▸ **Written problem**:
Find each line in the records that contains the string "size" and copy those lines. Case counts.

▸ **Material for the task**:
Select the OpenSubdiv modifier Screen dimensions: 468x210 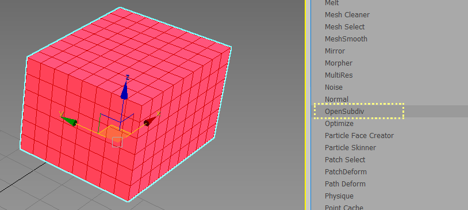pyautogui.click(x=389, y=112)
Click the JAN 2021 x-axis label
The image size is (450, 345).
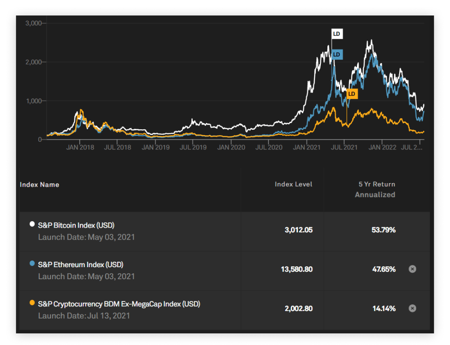(x=307, y=148)
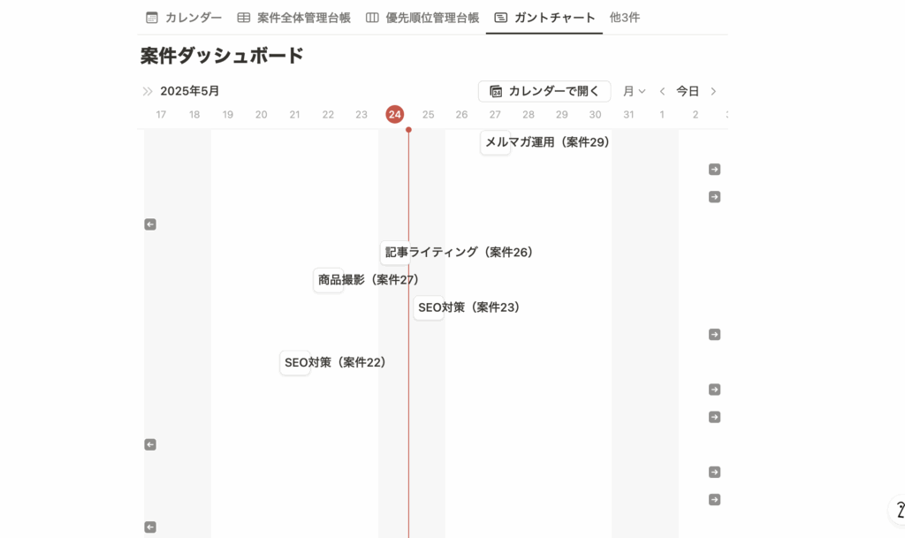Select the 商品撮影（案件27）timeline entry
The image size is (905, 538).
[x=368, y=280]
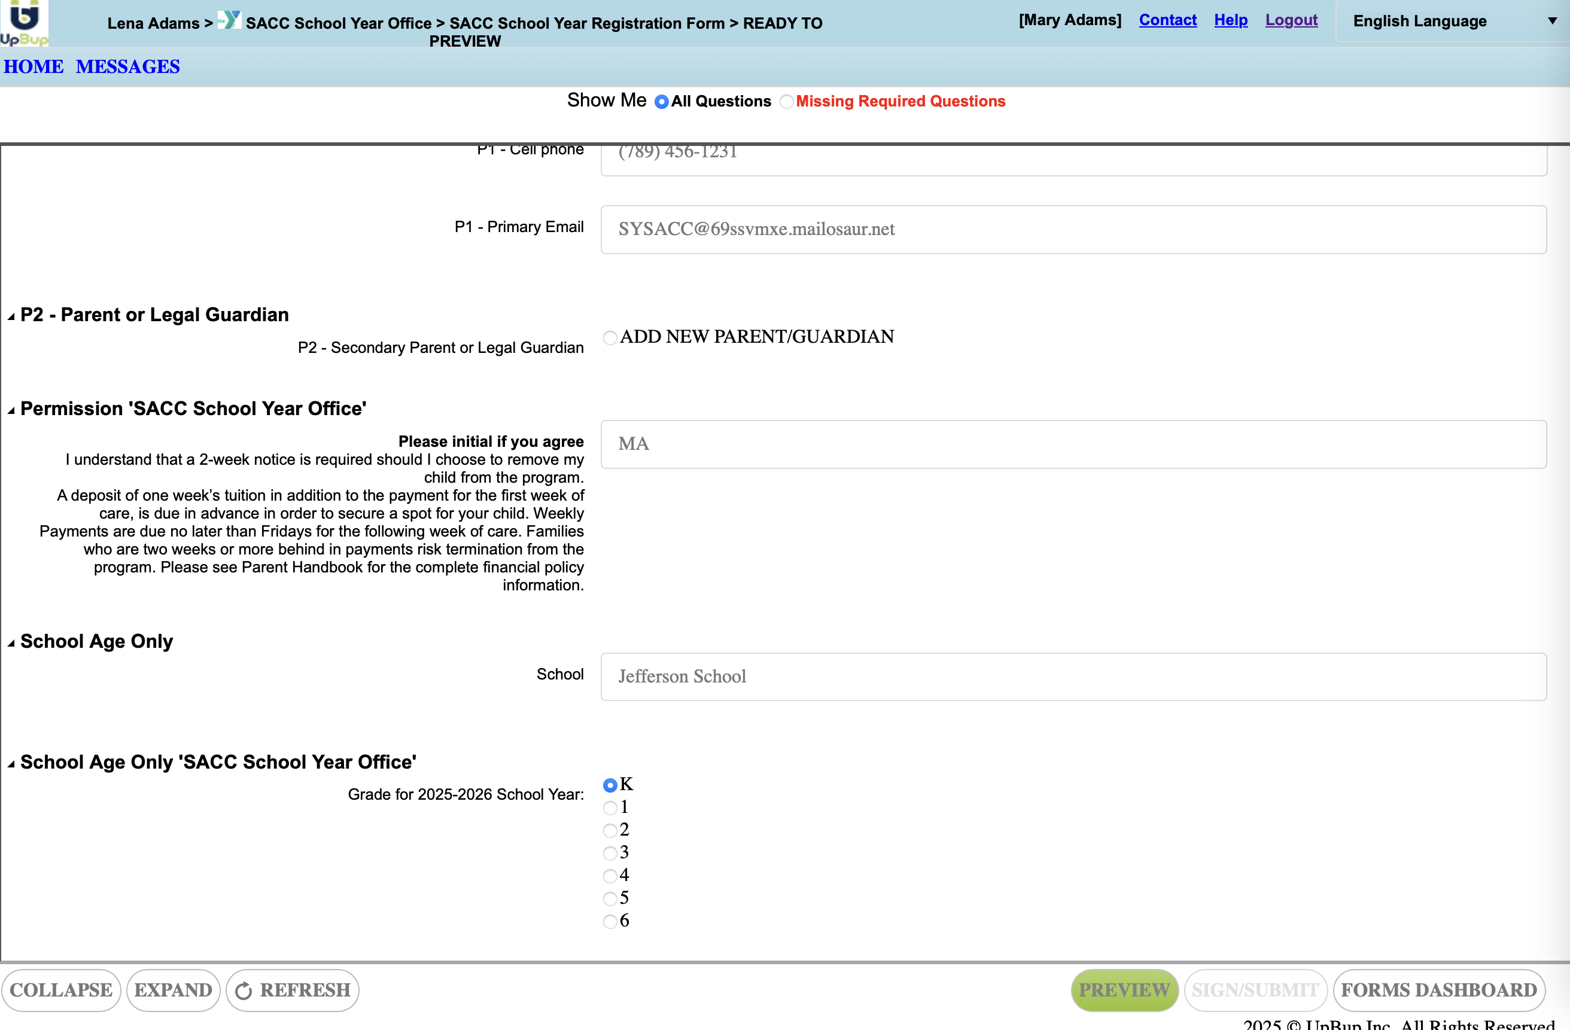Click the School field showing Jefferson School
The image size is (1570, 1030).
pos(1073,677)
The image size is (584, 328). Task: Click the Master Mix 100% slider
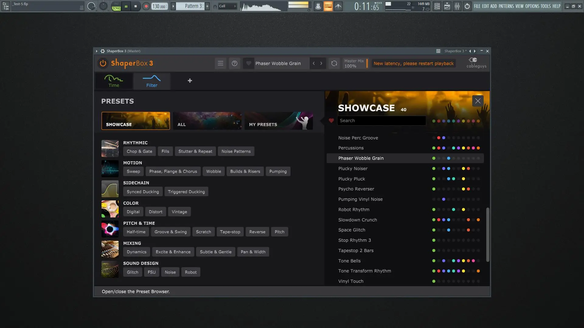(354, 63)
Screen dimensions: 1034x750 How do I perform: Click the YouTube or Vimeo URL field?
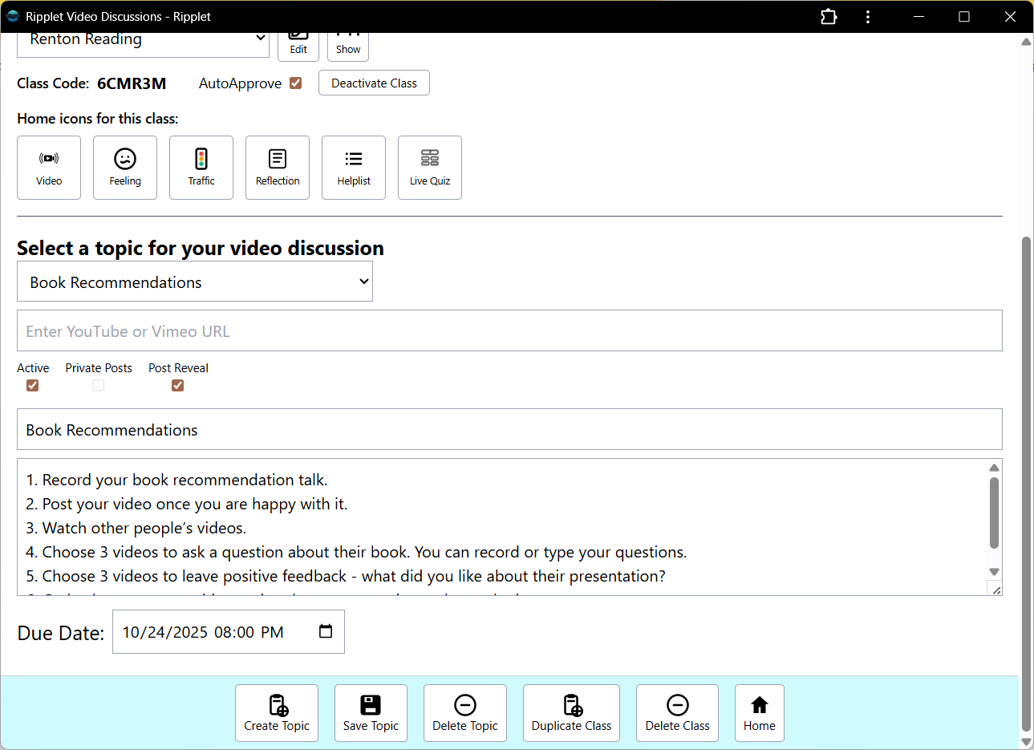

▸ **Answer to this task**:
The image size is (450, 345).
The image size is (905, 538).
The image size is (1570, 1030).
The image size is (584, 328). Task: Click the Master Mix 100% slider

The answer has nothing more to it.